'''
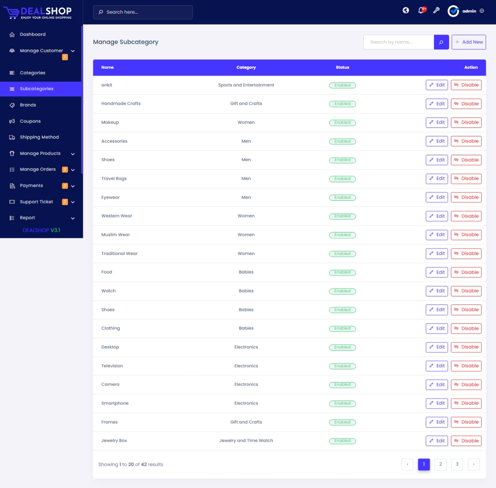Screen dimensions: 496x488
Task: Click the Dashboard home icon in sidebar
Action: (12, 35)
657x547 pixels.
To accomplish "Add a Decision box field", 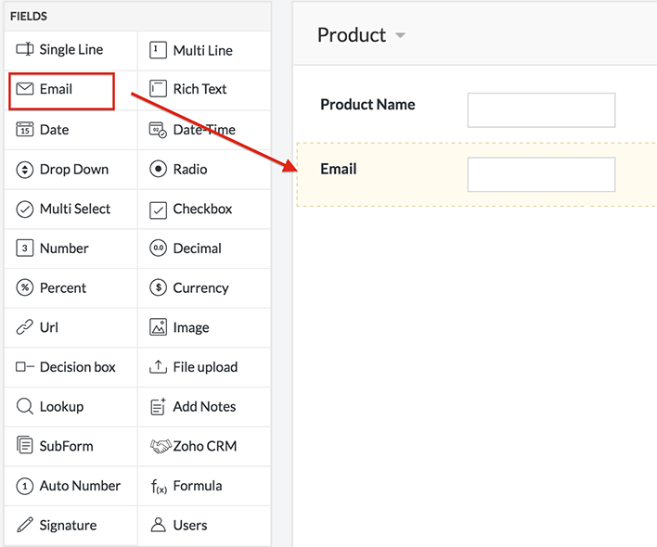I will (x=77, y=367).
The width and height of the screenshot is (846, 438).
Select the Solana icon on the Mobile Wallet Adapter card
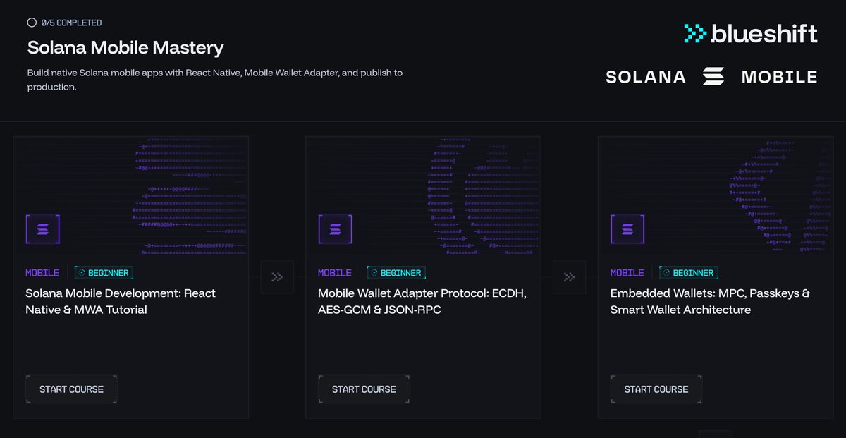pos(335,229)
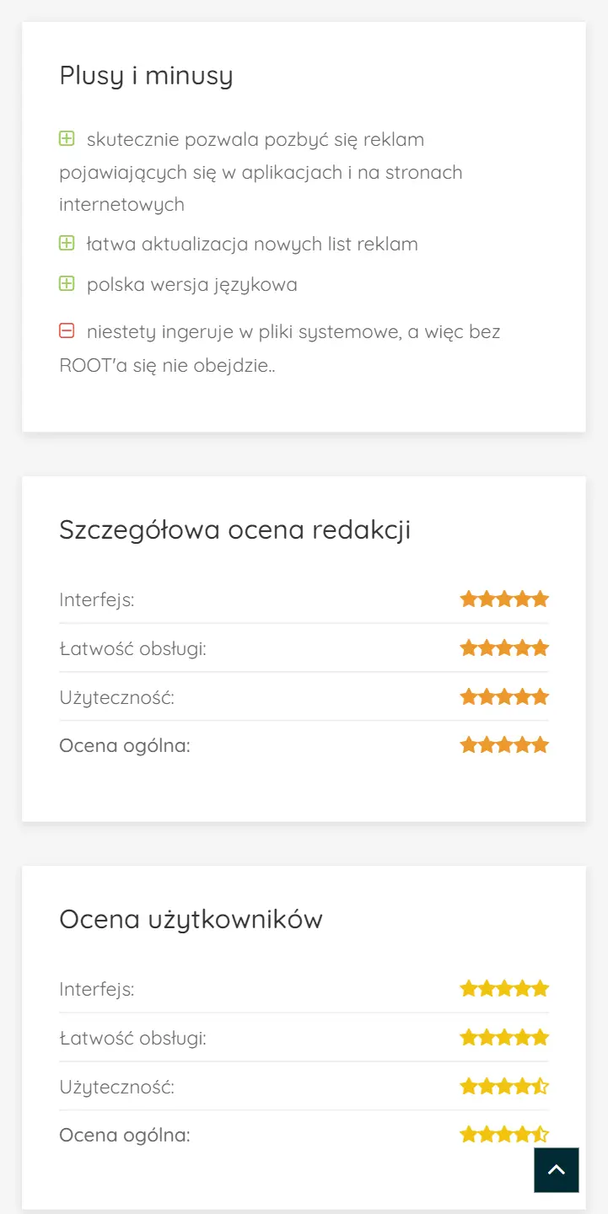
'''
## TASK TO CARRY OUT:
Rewrite the material from the line containing "The width and" through the end of the material, both ends included and every line kept, and add 71 to each coordinate in the answers. Leave the pictures out.

## FULL ANSWER:
The width and height of the screenshot is (846, 438).
Select the Solana icon on the Mobile Wallet Adapter card
pos(406,300)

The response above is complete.